We know that the position in which corpses are placed provides a clue to the itinerary the deceased follows and that a funeral ritual singer following the deceased needs the Sun Father’s nierica (visionary ability associated with a mirror). The significance of the Sun Father’s arrow, carried by Urucuácame, has also been examined. Sometime after Pancho Torres and I had translated Fernando Serratos’s Peyote Dance song, I asked Torres what Serratos meant by declaring that the gods were able to construct the first toqui, or aboriginal Huichol temple, by using five beeswax candles:

Those five beeswax candles signify that in the beginning, in a time before the Sun had emerged . . . instructions about building the temple were given. . . . They had to construct with five candles a stairway or ladder called imomhui by placing a candle in each of the five directions: south, north, west, east, and intersection. This was how the temple construction was ordered. It was a sign or model for the world. Those candles were placed to serve as a support for the sky. They placed them like poles to hold up the sky. That is what the toqui symbolizes. Although we don’t see it, when the singer addresses the ancestors at the beginning of the song, he mentions that this is to hold up the sky, to get where he is going, heading toward Tahueviecame [the Sun Father]. That is the purpose of those candles [forming a ladder] called imomhui.

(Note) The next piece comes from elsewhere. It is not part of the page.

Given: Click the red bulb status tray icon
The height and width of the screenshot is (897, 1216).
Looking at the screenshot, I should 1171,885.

According to Robert Zingg (2004, 9), Tamatzi Caoyomari made the first ladder, or imomhui, to enable the Sun Father to climb out of the underworld when he was born. Zingg hinted that the steps of this ladder correspond to how high Huichols can climb on life’s journey before “they fall down in death” and perhaps symbolize making the pilgrimage to the Sun Father’s birthplace, to leave offerings for him (1938, 595–96). According to Benítez (1968a, 221–22), this ladder has five steps leading from the lowest place up through the volcanic peak of Paritecüa. He refers to it as a “shamanic ladder” and describes an ancient ceremony wherein the shaman lights five candles that represent the five steps of the ladder as well as the five poles of brazilwood that hold up the sky.

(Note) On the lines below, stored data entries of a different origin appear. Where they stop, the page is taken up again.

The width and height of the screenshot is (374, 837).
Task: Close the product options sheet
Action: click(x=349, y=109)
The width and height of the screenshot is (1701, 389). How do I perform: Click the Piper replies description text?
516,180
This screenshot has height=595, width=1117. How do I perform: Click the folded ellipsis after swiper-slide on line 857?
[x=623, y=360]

I asked Torres to explain the meaning of the circular shape of the toqui. He replied: “Tahueviecame [the Sun Father] designed it that way. It symbolizes the world. He ordered that it be made round. It amounts to a model of the world.” All available evidence suggests that lighting candles, especially in the toqui, or at the Sun Father’s birthplace, supports the world established by the Sun Father.